[Entries on finding words and elements]
START

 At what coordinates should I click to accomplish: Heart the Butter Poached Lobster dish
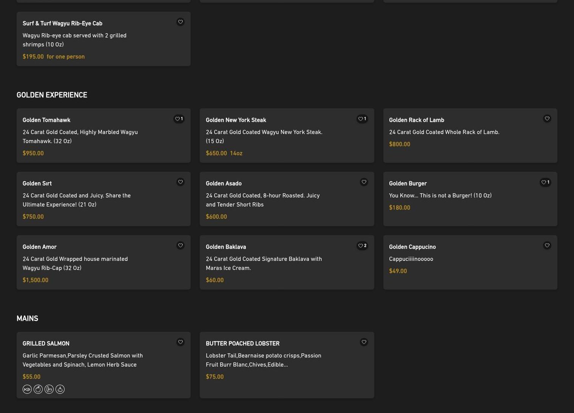364,342
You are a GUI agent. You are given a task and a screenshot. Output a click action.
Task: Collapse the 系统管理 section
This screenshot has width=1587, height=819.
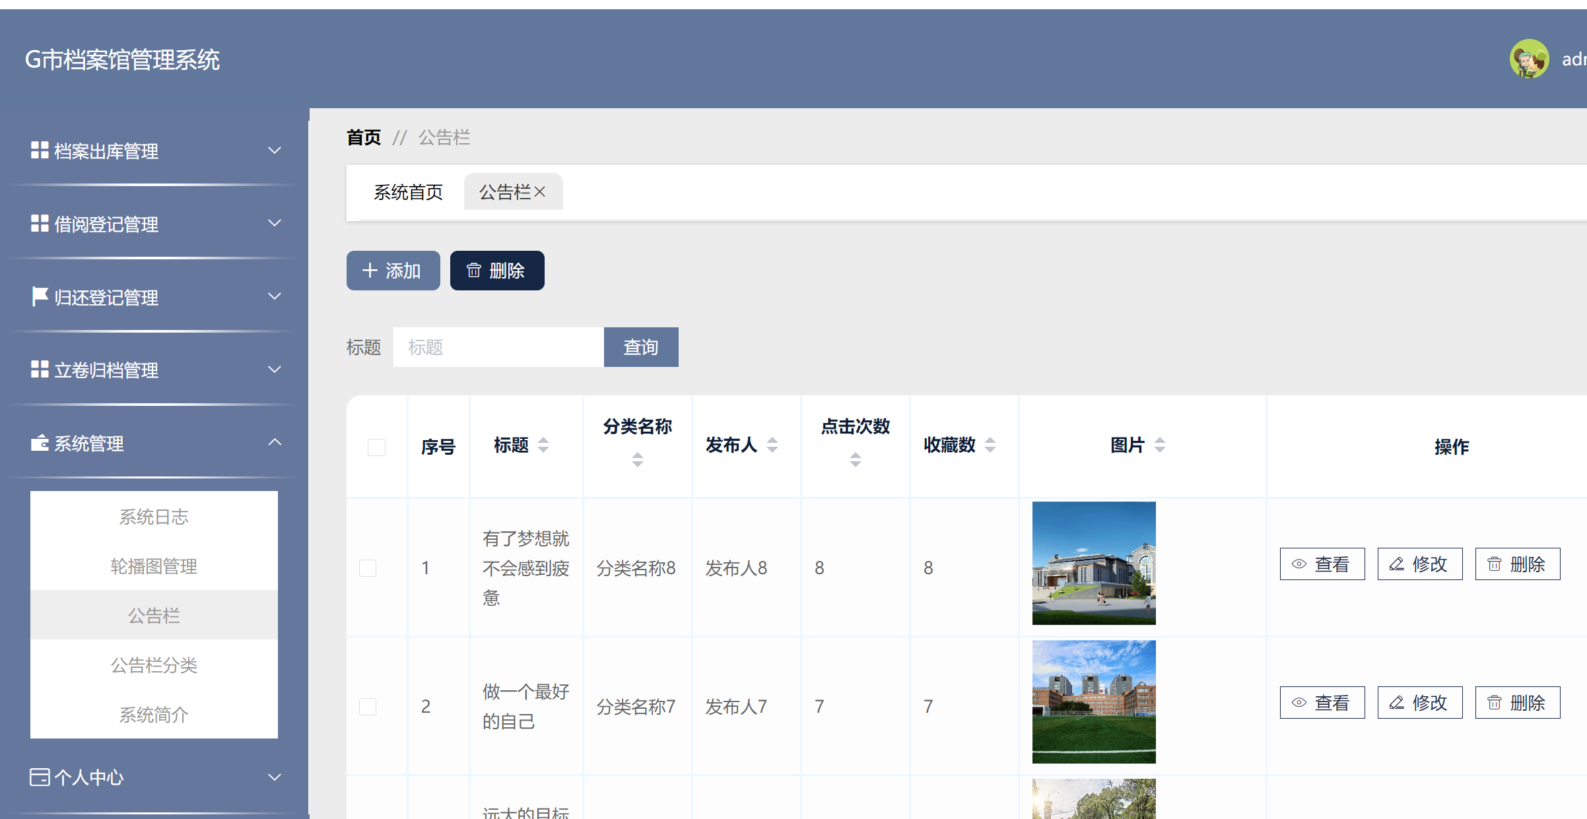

END

■ **YOUR OBJECTIVE**: Could you write out all of the records above again, requests included, scaling every coordinate in the answers by 0.25 and rounding each result to a whole number, with halves rounded up? Leave the pictures out of your reply.

■ **ANSWER IN FULL**:
 At what coordinates should I click to accomplish: Heart the Butter Poached Lobster dish
91,86
You are a GUI agent. You are given a task and a screenshot. Output a click action.
Task: Collapse the 系统管理 section
This screenshot has width=1587, height=819.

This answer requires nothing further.